Check out these five tricks for staging different types of food, substances, and elements in movies:
- Cocaine (Powdered Milk)
In crime movies where drugs are present, filmmakers often have to get clever with how to stage narcotics. For instance, the 1983 crime picture “Scarface” finds the titular gangster sitting with a massive pile of cocaine on his desk. While every sort of drug has its own replacement element, cocaine is a relatively easy drug to fake on screen. All you need is something white and powdery to portray the narcotic and preferably one that actors are okay with ingesting. The most common product for such requirements is powdered milk. It’s white and powdery like cocaine but is perfectly okay to shove up your nose. Of course, most white and edible substances of powdery qualities can work as well, be it powdered sugar or powdered vitamins.
- Blood (Corn Syrup)
Action and horror films often contain a great deal of blood, especially if they’re rated R. There’s bound to be some blood amid all the violence. Whether it’s a trickle across the cheek or a massive blotch on the gut, crimson fluid has become an essential substance of this genre. To accommodate such requirements without making expensive requests from the blood bank, a suitable substitute is corn syrup with red food coloring. This little trick is even explained in the slasher satire “Scream”, where the conspiring killers who fake their deaths lick their wounds and reveal that the blood is actually corn syrup. Such a delicious concoction makes it easy enough to produce scenes where there’s a lot of blood on screen that will drench a character. No worries about whether or not the actors will get it in their mouths.
- Cigarettes (Herbal)
If you’re hoping to keep your actors around for a long time, you probably don’t want them to throw their health away for the sake of making them smoke. Smoking characters, especially ones who are portrayed as chain-smokers or driven people of the mid-20th century, can only smoke so much before the numerous takes would have a toll on the lungs. Thankfully, cigarettes in film are now filled with herbs as opposed to nicotine. This makes such films as “Good Night and Good Luck”, a film that depicts the golden age of journalist Edward R Murrow, easier to film for taking place in a TV studio where every character seems to be smoking. Smoking herbal cigarettes is not just better for the actors but also the crew and sets. They definitely smell better as well which is certainly a good thing for sets you don’t want to break off nicotine.

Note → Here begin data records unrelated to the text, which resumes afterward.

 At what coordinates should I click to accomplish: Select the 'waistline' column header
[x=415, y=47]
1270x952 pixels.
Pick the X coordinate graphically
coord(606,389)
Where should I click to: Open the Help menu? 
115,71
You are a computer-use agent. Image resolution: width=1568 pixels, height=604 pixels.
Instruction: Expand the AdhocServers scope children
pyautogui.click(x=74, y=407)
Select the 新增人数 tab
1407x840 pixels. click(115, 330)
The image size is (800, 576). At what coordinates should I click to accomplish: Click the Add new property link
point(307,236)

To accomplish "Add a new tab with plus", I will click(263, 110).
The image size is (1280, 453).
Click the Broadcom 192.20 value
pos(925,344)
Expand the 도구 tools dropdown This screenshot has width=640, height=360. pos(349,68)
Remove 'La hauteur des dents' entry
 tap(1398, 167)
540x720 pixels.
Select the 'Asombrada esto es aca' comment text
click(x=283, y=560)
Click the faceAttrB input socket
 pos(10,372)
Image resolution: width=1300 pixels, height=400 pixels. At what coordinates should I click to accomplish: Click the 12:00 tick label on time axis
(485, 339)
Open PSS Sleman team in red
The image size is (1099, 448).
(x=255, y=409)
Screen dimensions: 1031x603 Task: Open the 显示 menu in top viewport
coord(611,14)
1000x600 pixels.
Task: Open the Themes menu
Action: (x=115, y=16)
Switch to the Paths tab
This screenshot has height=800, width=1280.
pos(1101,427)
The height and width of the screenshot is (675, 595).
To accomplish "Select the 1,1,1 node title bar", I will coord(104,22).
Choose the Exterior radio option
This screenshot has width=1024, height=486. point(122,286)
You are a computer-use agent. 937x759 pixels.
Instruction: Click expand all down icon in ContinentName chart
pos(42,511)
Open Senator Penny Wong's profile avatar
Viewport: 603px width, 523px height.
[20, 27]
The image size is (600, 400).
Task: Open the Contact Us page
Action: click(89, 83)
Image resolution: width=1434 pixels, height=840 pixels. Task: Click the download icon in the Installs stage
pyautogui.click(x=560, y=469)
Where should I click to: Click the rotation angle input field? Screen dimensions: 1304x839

- Glass (Sugar and Plastic)
It’s a common scene in most action movies. The hero, engaged in a chase or fight with a villain, goes crashing through a plane through a glass, descending to the floor or several stories above. Of course, the actor isn’t really smashing through glass because doing so would lead to horrible injuries from the sharp fragments upon smashing the substance. In place of real glass is a similar-looking substitute that comes in the form of either a thin and easily breakable plastic or a sugar-based substance that is perfectly brittle for being smashed though. It makes scenes such as the constant window smashing in “Robocop” a little more intriguing for how such stunts are staged.
- Alcoholic Beverages (Anything Liquid)
This is an easy trick to fake but still worth mentioning. To create the illusion of a character drinking an alcoholic beverage, different types of liquids will often be used, depending on how visible the alcohol is and what type of drink it is. Does the scene call for cocktails? It’s most likely some sparkling water with colored dye. A gaggle of women or a Roman emperor indulging in wine? It’s juice. Brown liquor in the script? Then it’s unsweetened tea that’s going in the bottle. Regular beer? It’s a non-alcoholic beer topped with some powdered egg whites and lemon juice to make it extra foamy. Vodka can pretty much be replaced with water since it’s clear.